SUPPLIED RECORDS:
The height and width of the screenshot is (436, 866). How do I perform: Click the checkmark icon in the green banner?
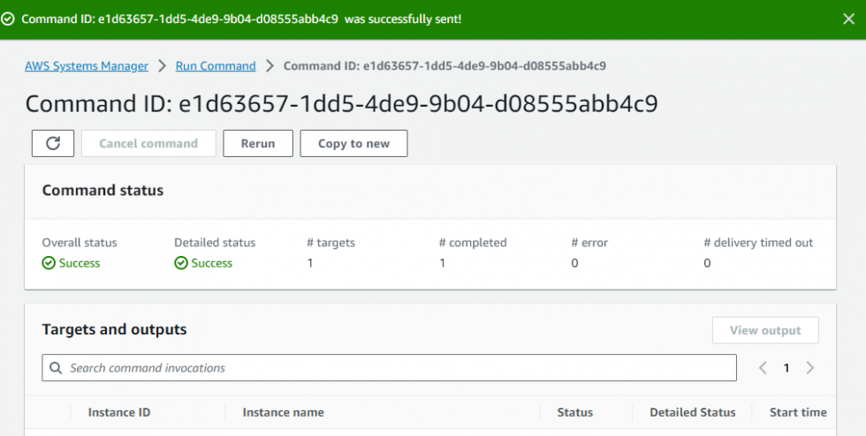tap(8, 19)
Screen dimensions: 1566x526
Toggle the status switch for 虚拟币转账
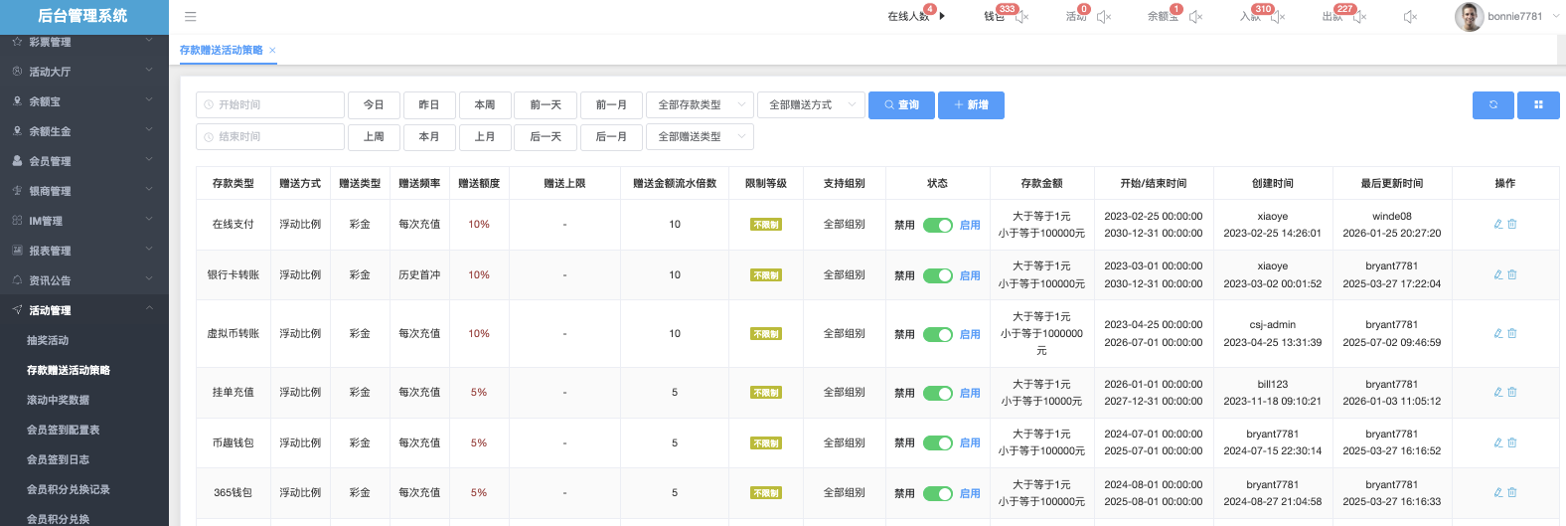(x=937, y=335)
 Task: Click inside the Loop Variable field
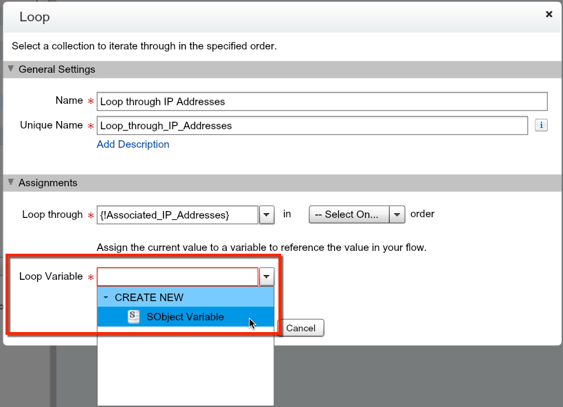[177, 276]
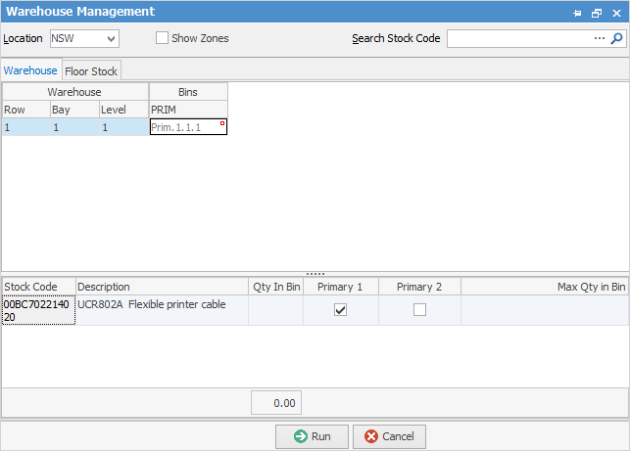Open the Location NSW dropdown

[111, 39]
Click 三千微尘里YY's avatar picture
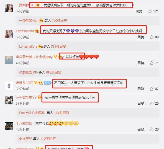164x149 pixels. coord(9,100)
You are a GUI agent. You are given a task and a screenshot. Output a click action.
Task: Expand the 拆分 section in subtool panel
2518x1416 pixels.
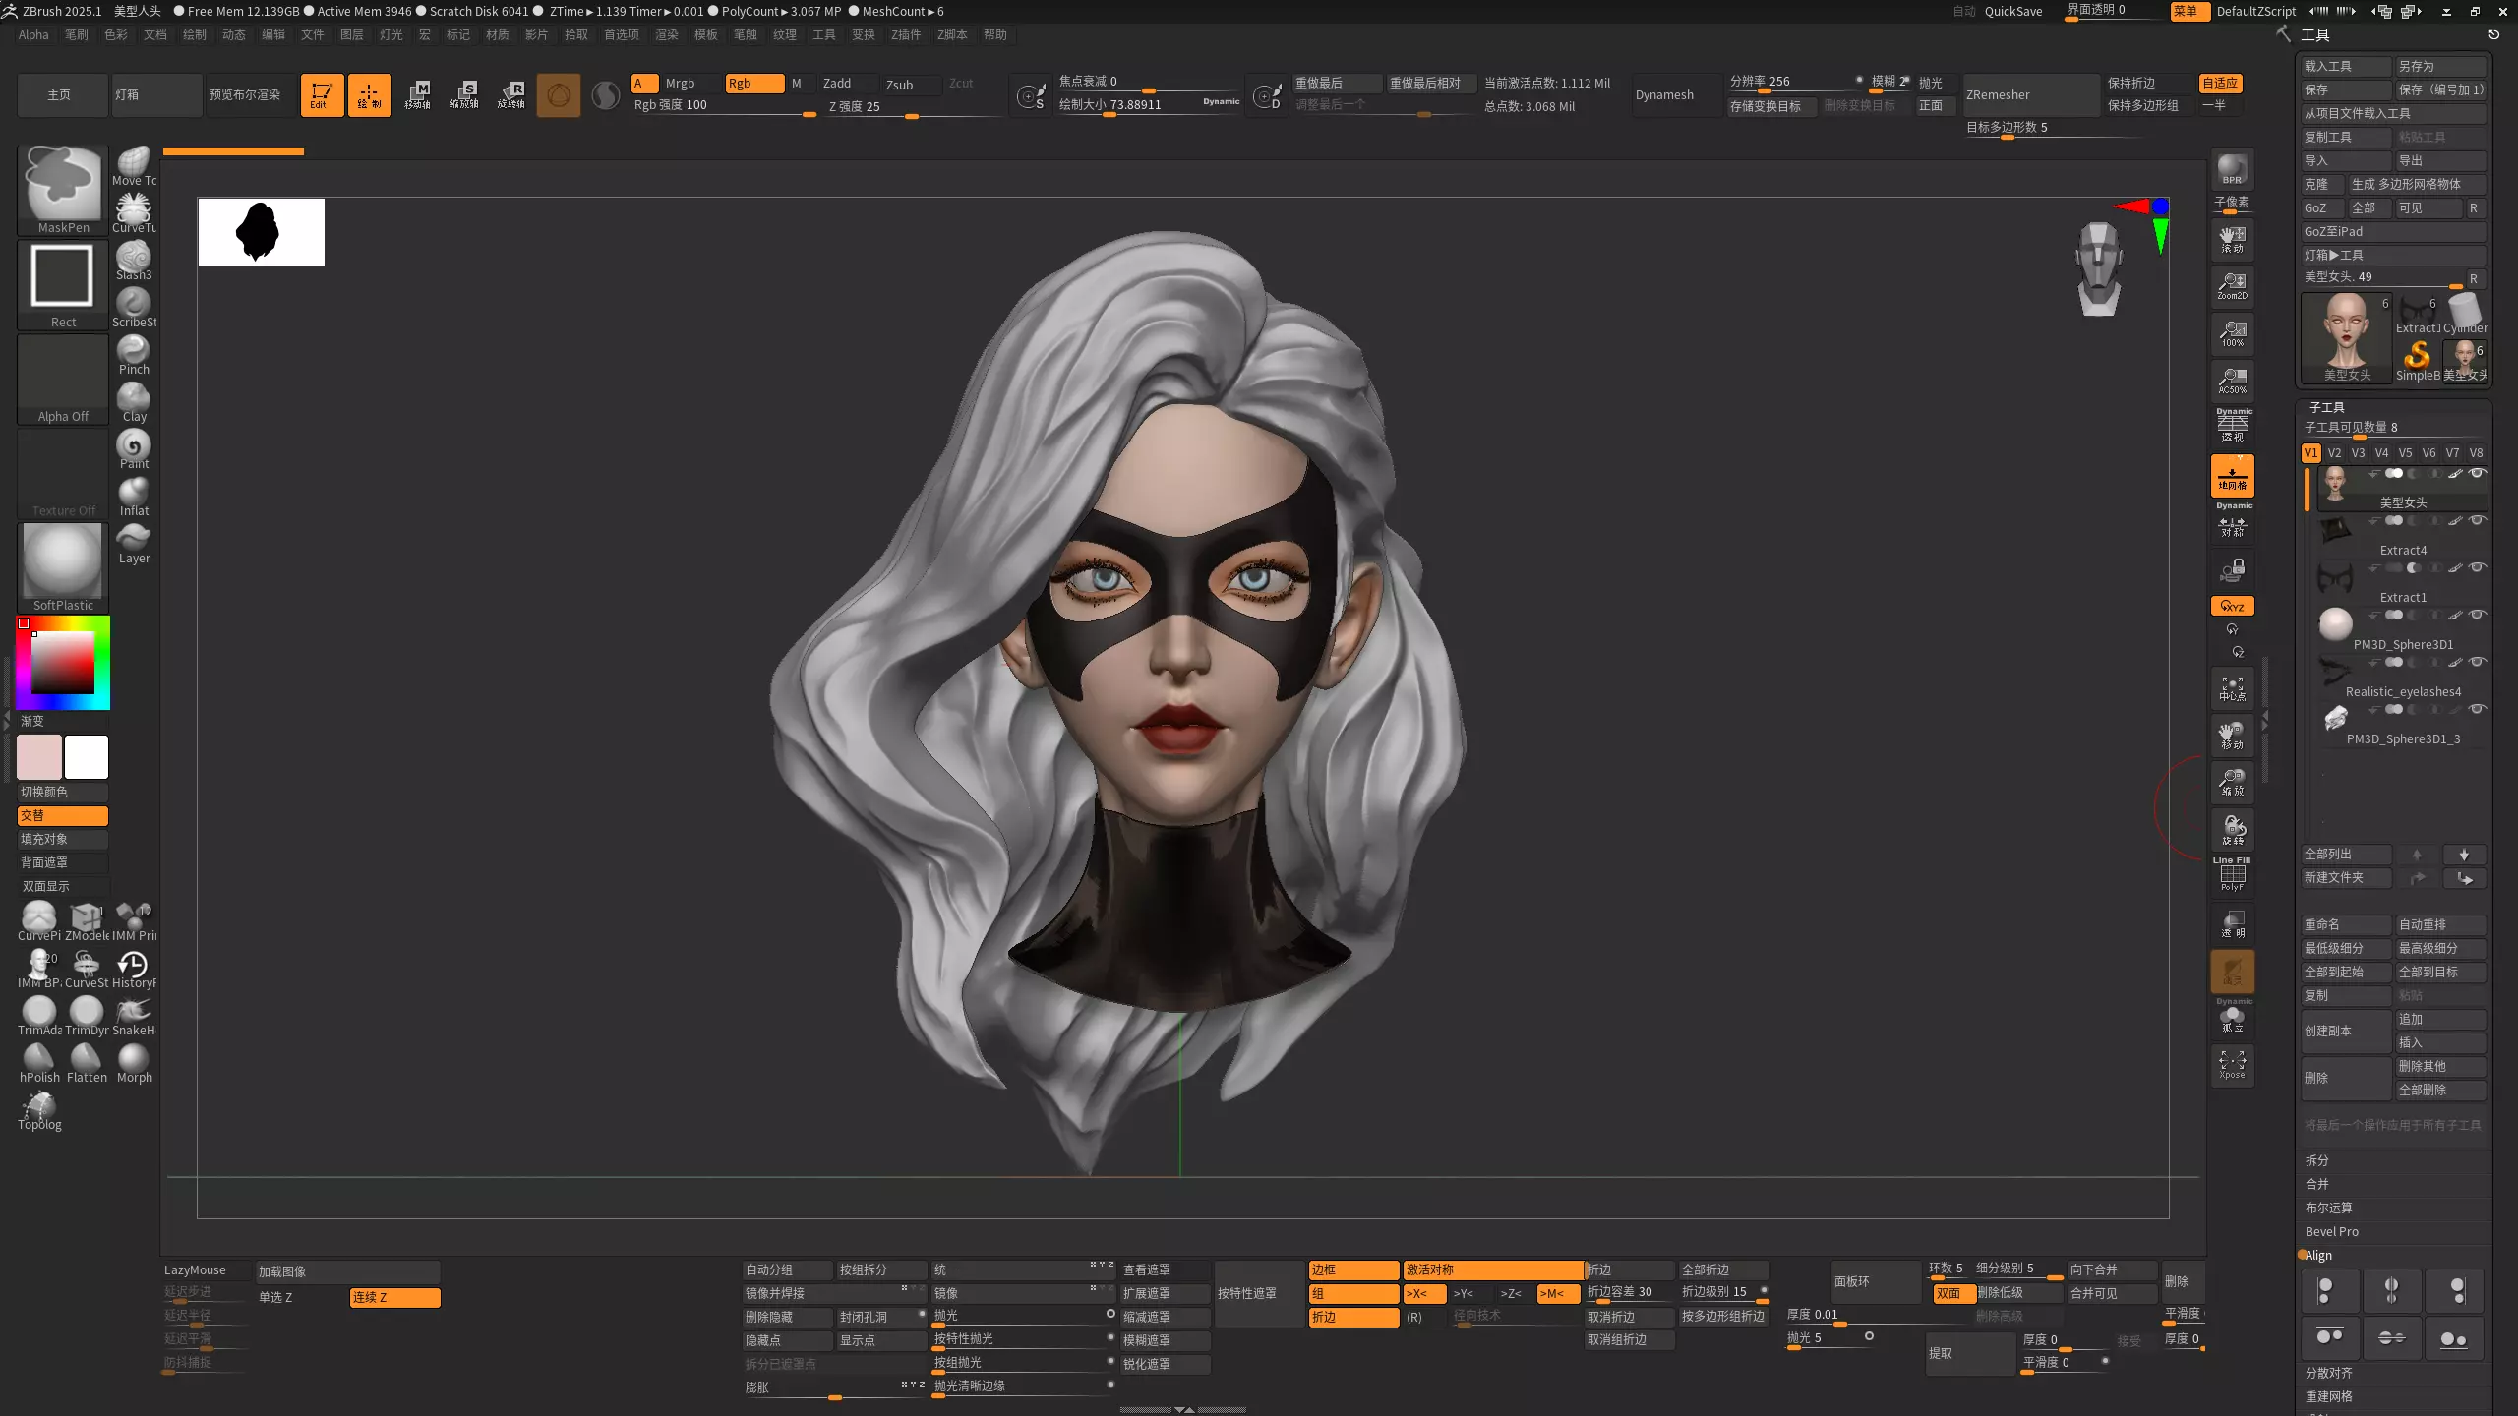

PROBLEM:
Write out these lines word for word, leaving out the pictures.

ANSWER TO THE EXERCISE:
The height and width of the screenshot is (436, 866). How do I perform: Click the checkmark icon in the green banner?
tap(8, 19)
Screen dimensions: 1566x526
Toggle the status switch for 虚拟币转账
(x=937, y=335)
 Task: Click inside the Loop Variable field
[177, 276]
Open the Location NSW dropdown

[111, 39]
Click 三千微尘里YY's avatar picture
164x149 pixels. coord(9,100)
You are a GUI agent. You are given a task and a screenshot. Output a click action.
Task: Expand the 拆分 section in subtool panel
2518x1416 pixels.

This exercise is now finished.